2. Serving the same old food
If you don’t pursue variety in your family’s diet, you may be enabling picky eating. Here’s the scenario: you serve chicken nuggets, and your child eats them. Next, you serve hamburger, and your child won’t touch it. You figure if you want your child to eat a good dinner, you’d better serve up a nugget or two as an insurance policy at the next meal. Child eats the nuggets and shuns all other entrée options. And so it begins. You gravitate to the sure thing — chicken nuggets — and the diet variety gets narrower, and your child becomes more limited in what he will eat.
If you find yourself in this trap, you are encouraging picky eating (and probably don’t know it!).
3. Missing the exposure opportunity
If you didn’t breastfeed your child, you might think you are at a disadvantage for encouraging new flavors and healthy eating. You can still tip the scales to encourage liking those hard-to-like foods, such as vegetables, through what researchers call repeated exposure.
One study has shown that repeatedly offering sweet red pepper to children (eight times per day in the study design) increased children’s liking and willingness to eat red pepper, more than rewarding children with a sticker for eating red pepper.
Another study of 1 to 3-year-old preschoolers used sensory activities, or hands-on activities, where they could touch, smell, listen, and look at fruits and vegetables, and saw a greater willingness to try them in a taste test compared to the control group, which didn’t have the same sensory opportunities.
4. Your feeding style is in the way
How you approach feeding your toddler may be getting in the way, especially if you use a permissive feeding style (lax structure and few rules around food) or an authoritarian feeding style (rules about food without sensitivity to child’s preferences).
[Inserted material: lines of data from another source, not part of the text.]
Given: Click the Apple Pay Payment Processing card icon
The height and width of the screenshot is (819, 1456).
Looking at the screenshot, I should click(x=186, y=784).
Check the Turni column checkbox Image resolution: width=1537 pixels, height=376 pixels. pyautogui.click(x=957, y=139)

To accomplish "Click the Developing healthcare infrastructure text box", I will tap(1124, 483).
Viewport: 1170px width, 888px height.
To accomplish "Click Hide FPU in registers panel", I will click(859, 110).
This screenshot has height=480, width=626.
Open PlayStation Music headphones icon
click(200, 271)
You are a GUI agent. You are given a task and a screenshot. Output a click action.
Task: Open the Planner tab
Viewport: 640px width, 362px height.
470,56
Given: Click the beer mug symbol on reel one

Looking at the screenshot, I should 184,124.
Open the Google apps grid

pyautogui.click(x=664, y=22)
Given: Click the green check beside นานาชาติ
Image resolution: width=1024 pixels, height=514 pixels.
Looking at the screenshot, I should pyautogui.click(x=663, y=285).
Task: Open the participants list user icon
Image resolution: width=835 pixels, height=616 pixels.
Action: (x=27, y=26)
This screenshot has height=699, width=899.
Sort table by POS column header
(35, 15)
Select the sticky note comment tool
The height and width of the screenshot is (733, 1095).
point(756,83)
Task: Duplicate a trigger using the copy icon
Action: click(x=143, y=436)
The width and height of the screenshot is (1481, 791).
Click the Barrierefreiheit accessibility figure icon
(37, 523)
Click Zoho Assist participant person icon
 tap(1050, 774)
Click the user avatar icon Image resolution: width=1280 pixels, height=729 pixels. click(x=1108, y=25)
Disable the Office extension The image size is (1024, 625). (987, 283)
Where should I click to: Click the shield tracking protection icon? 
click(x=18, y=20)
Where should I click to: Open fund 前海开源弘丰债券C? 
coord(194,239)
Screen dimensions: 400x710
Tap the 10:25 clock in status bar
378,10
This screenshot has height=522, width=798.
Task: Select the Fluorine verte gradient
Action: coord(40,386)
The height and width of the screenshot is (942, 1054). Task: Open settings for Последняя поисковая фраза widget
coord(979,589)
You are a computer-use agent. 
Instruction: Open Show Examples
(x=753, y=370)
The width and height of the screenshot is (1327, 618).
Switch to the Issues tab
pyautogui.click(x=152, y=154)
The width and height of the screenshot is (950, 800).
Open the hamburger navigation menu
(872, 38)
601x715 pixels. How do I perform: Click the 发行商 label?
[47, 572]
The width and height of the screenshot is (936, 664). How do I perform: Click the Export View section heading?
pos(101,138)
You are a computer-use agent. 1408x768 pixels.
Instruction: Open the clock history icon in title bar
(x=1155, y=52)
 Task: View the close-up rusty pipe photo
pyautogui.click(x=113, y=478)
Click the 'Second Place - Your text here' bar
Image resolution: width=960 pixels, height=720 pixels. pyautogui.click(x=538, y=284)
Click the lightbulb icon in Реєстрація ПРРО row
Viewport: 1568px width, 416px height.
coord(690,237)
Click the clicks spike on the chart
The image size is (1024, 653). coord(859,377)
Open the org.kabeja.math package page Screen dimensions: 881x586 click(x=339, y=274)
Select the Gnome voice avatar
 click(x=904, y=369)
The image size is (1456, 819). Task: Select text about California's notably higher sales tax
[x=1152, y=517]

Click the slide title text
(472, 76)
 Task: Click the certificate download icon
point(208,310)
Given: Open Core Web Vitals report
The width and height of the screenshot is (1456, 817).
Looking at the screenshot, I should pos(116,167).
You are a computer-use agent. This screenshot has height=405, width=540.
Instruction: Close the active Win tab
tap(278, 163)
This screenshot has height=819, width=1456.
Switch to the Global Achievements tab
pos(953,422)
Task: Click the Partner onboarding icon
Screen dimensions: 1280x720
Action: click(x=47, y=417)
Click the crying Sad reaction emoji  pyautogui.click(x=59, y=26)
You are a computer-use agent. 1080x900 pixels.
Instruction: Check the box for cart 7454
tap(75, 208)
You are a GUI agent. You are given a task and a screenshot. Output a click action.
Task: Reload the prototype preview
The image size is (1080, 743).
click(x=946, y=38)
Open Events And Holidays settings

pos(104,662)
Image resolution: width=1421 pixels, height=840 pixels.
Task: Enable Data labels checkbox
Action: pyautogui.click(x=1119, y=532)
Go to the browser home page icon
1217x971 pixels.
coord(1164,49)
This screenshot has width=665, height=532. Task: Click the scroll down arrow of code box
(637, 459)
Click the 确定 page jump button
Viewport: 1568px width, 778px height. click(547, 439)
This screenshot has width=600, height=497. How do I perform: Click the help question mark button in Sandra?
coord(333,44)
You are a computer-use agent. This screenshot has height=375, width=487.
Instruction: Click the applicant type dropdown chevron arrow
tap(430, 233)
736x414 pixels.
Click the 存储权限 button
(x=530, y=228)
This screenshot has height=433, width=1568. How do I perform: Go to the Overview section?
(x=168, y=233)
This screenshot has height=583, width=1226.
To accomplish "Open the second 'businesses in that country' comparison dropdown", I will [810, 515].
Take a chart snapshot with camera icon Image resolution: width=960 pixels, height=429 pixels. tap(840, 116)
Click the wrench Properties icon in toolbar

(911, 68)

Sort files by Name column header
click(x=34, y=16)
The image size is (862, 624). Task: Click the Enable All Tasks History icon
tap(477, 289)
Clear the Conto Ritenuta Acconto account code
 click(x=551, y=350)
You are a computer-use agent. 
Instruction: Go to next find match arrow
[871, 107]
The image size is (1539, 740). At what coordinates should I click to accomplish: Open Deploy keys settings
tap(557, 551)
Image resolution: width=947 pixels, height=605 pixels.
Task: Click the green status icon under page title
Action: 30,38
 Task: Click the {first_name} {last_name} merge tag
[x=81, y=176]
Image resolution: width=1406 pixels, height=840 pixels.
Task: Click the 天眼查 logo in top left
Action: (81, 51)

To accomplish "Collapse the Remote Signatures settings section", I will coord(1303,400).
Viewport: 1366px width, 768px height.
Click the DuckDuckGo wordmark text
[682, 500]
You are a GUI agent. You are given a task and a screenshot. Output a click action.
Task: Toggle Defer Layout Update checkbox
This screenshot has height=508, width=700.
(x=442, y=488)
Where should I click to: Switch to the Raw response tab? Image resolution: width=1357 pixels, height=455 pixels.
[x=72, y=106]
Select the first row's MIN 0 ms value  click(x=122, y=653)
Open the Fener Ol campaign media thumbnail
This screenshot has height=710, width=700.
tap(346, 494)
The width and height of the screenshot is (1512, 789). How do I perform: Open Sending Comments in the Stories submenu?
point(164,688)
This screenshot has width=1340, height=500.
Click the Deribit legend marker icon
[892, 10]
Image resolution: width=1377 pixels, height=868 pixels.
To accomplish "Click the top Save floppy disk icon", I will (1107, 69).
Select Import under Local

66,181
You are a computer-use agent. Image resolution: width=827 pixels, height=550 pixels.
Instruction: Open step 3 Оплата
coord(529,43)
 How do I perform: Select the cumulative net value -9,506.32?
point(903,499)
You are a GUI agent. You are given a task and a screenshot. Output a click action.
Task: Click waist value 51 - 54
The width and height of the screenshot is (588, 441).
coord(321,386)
Instead, a ‘love with limits’ feeding style — also known as the authoritative feeding style — may be the ticket to creating your adventurous eater. The authoritative feeding style has been associated with a higher consumption of fruits and vegetables than the other feeding styles and a healthier body weight.
5. The food you offer
What you offer your child matters as well, as I mentioned above. If your child has a lot of sweets in his or her diet, this increases the liking and possibly cravings for these foods. Some children are triggered by sweets — they gravitate toward them and focus on them. To manage this aspect, some parents find it helpful to offer sweets along with the meal in very petite portions, as it may desensitize the child to sweet foods.
Great tips Jill! One thing I noticed is when my son sees something on TV, he wants it – so monitoring what your kids see (commercials, etc) I am sure play a role. Thankfully my son loves the show Daniel Tiger where they really focus on healthy foods, and because of that show he wanted to try broccoli one time and another make fruit skewers. I couldn’t get him in the kitchen fast enough!